DIRECTIVE 1: Name the factors on which vortex frequencies depend, according to the vortex flowmeter excerpt.

Because the volumetric flowrate Q is the product of the average fluid velocity and of the cross-sectional area available for flow (A):
Q = AV = (A f d B)/St
where B is the blockage factor, defined as the open area left by the bluff body divided by the full bore area of the pipe. This equation, in turn, can be rewritten as:
Q = fK
where K is the meter coefficient, equal to the product (A f d B). As with turbine and other frequency-producing flowmeters, the K factor can be defined as pulses per unit volume (pulses per gallon, pulses per cubic foot, etc.). Therefore, one can determine flowrate by counting the pulses per unit time. Vortex frequencies range from one to thousands of pulses per second, depending upon the flow velocity, the character of the process fluid, and the size of the meter. In gas service, frequencies are about 10 times higher than in liquid applications.
The K factor is determined by the manufacturer, usually by water calibration in a flow lab. Because the K factor is the same for liquid, gas and vapor applications, the value determined from a water calibration is valid
Although vortex meter equations are relatively simple compared to those for orifice plates, there are many rules and considerations to keep in mind. Manufacturers offer free computer software for sizing, wherewith the user enters the fluid's properties (density, viscosity, and desired flow range) and the program automatically sizes the meter.

DIRECTIVE 2: In the records, update everything from the line containing "Click the chart play-forward icon" down through the end of the records so that "Instruction" becomes "Goal", with all else unchanged. Leave the pictures out of your answer.

RAW RECORDS:
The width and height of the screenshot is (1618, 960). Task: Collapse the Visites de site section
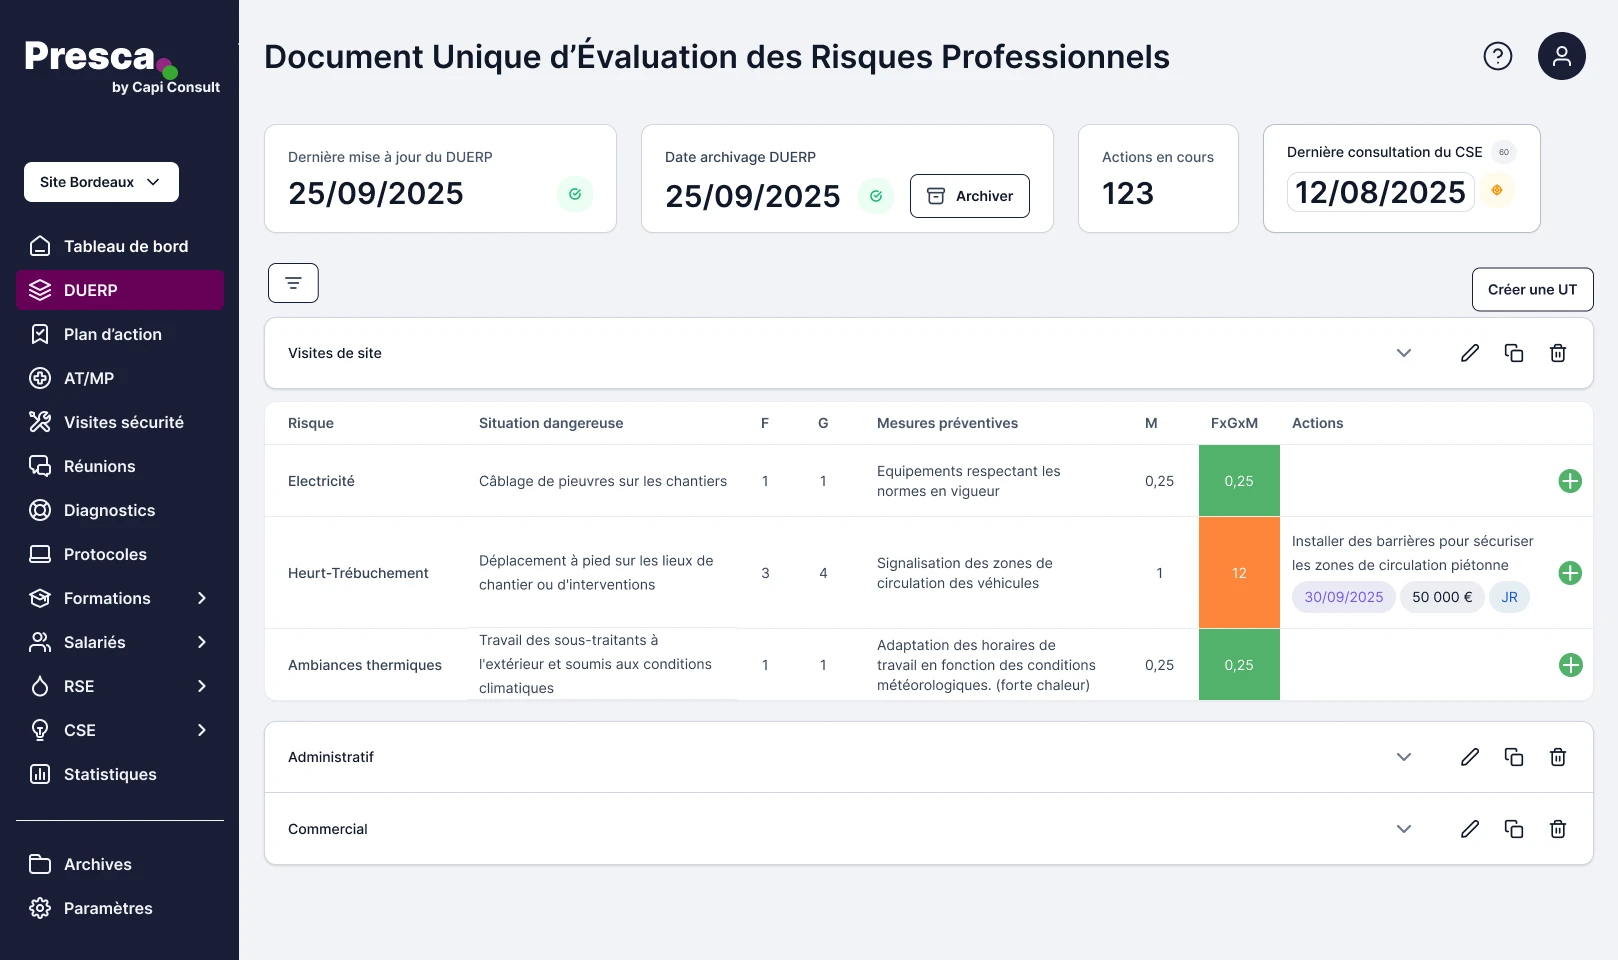[1403, 353]
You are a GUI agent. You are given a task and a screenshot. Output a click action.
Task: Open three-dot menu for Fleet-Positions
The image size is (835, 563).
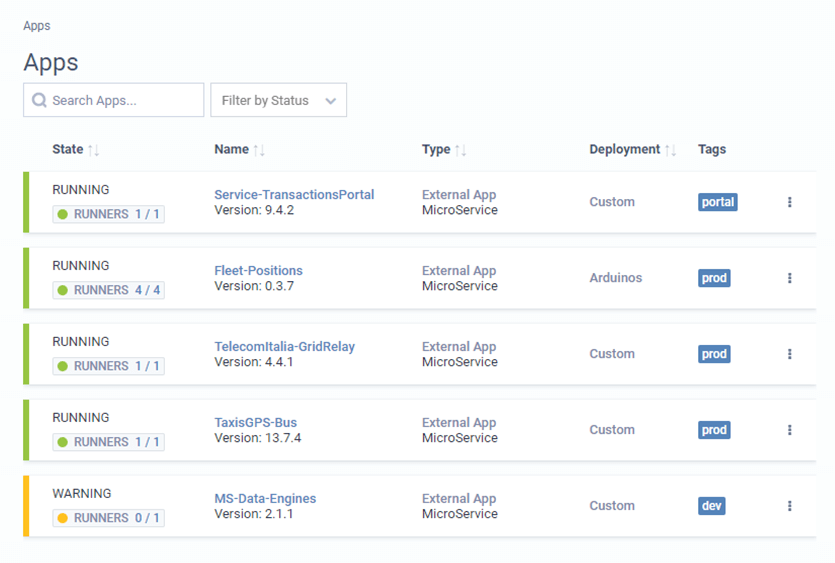click(789, 278)
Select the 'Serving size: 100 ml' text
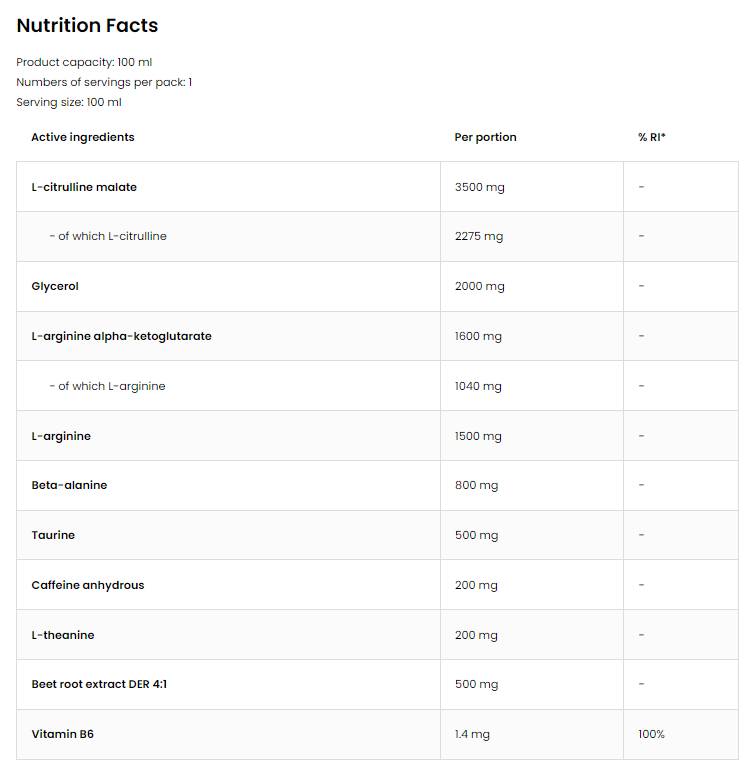This screenshot has height=773, width=754. [x=69, y=102]
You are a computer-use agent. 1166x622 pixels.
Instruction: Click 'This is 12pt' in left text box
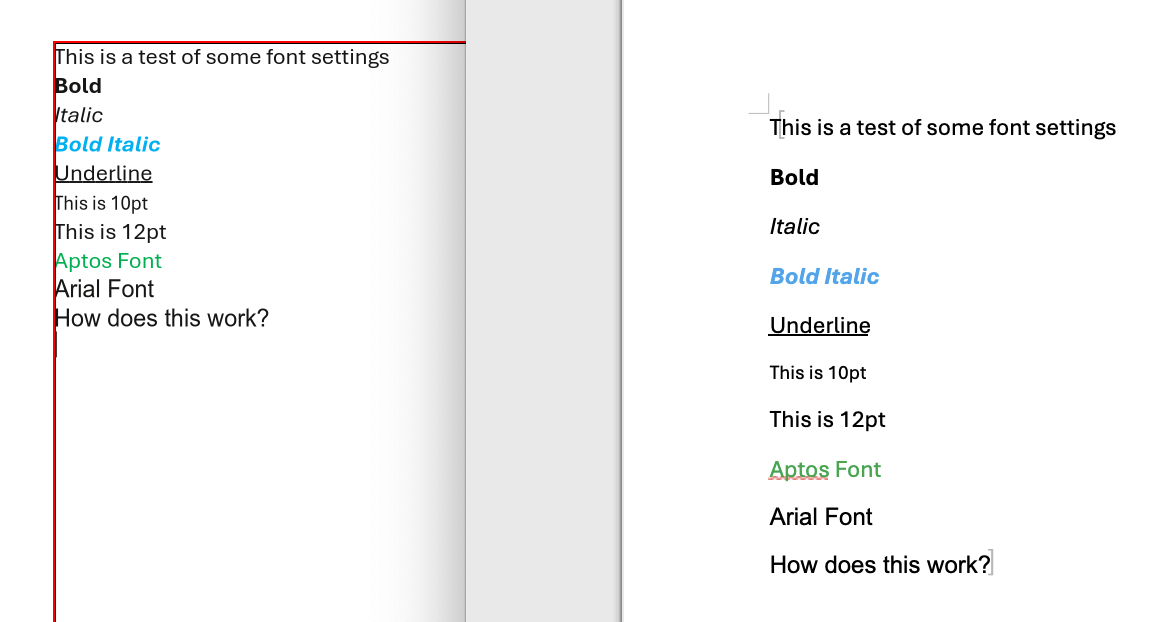pos(110,232)
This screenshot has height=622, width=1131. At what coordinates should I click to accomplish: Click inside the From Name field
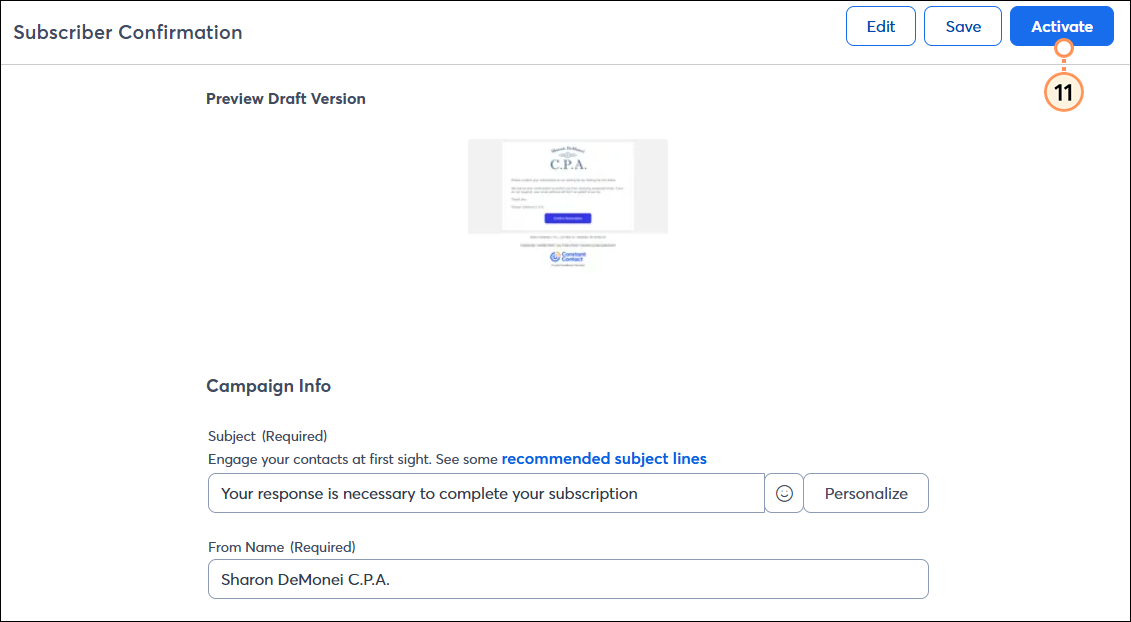pyautogui.click(x=568, y=579)
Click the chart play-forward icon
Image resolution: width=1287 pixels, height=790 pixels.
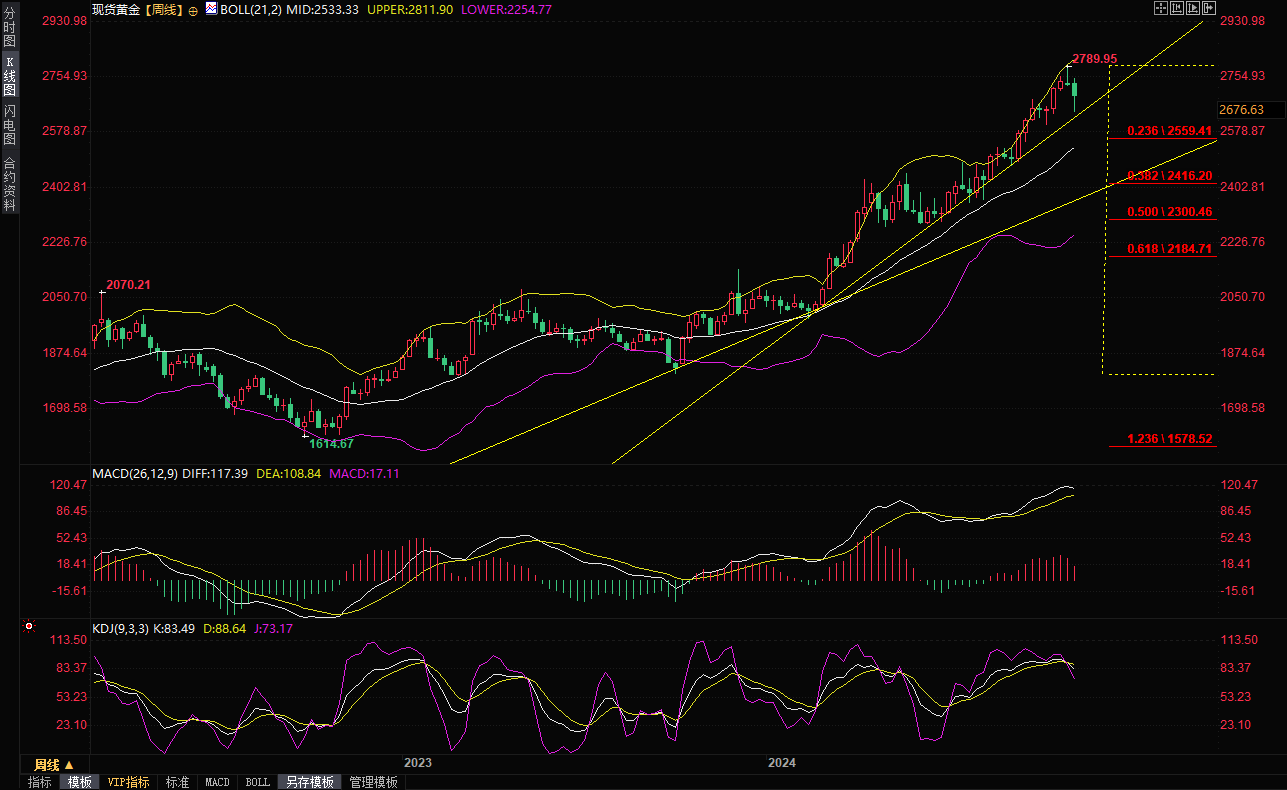tap(1192, 8)
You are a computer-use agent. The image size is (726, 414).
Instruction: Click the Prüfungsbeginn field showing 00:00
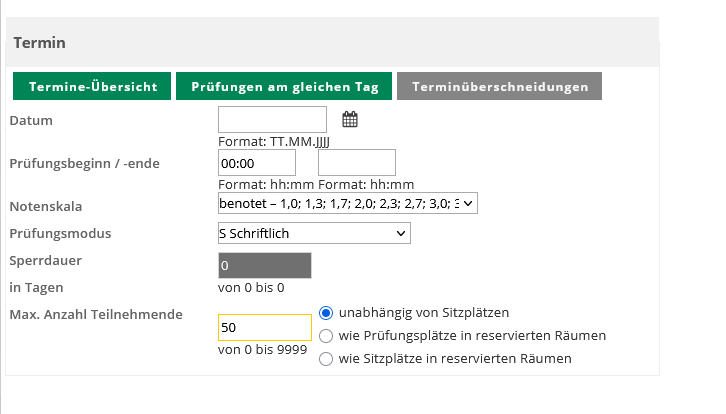(x=257, y=162)
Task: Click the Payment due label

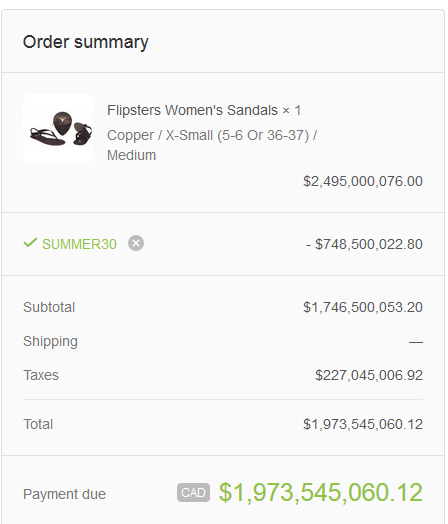Action: pyautogui.click(x=64, y=494)
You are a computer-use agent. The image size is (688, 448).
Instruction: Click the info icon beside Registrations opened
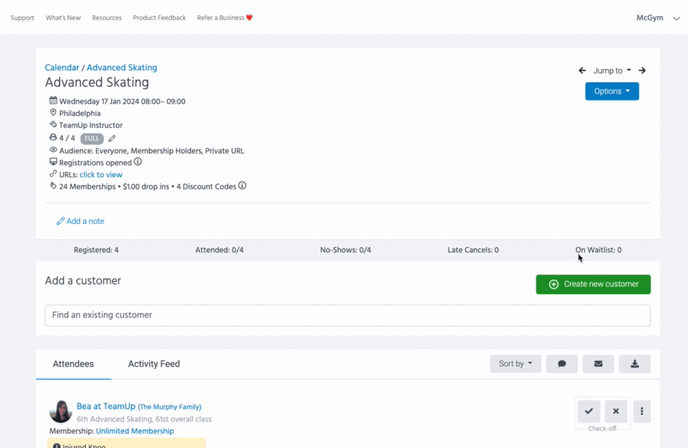click(x=138, y=162)
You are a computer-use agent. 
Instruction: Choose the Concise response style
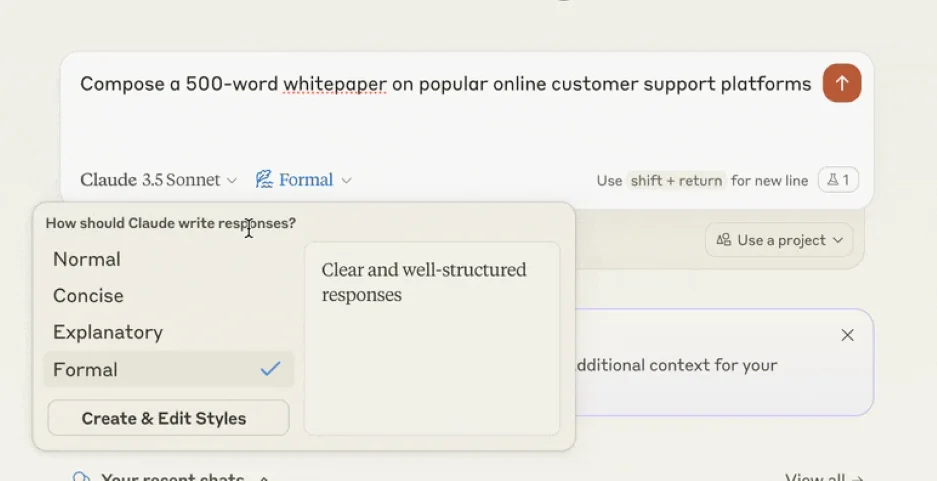click(88, 296)
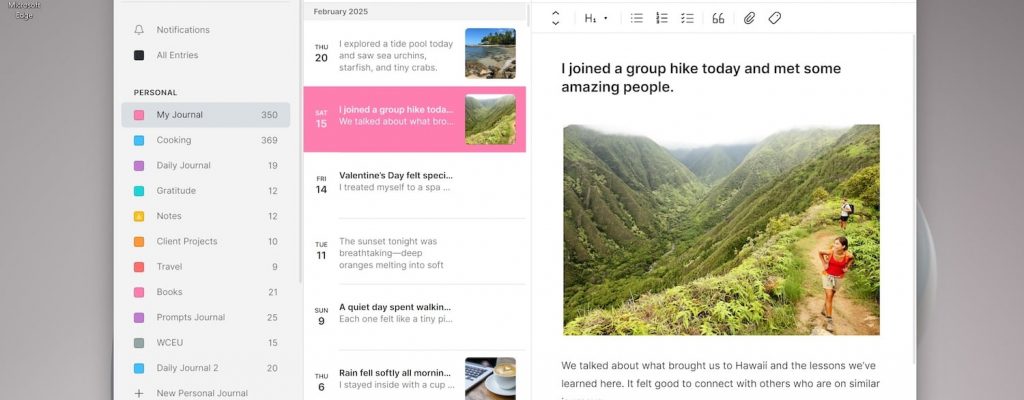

EXERCISE RESPONSE 1:
- flow velocity
- the character of the process fluid
- the size of the meter

EXERCISE RESPONSE 2:
Click the chart play-forward icon
Image resolution: width=1287 pixels, height=790 pixels.
tap(1192, 8)
You are a computer-use agent. The image size is (726, 414).
Goal: Click the Prüfungsbeginn field showing 00:00
(x=257, y=162)
Task: Click the Payment due label

Action: pyautogui.click(x=64, y=494)
You are a computer-use agent. The image size is (688, 448).
Goal: Click the info icon beside Registrations opened
click(x=138, y=162)
You are a computer-use agent. 
Goal: Choose the Concise response style
click(88, 296)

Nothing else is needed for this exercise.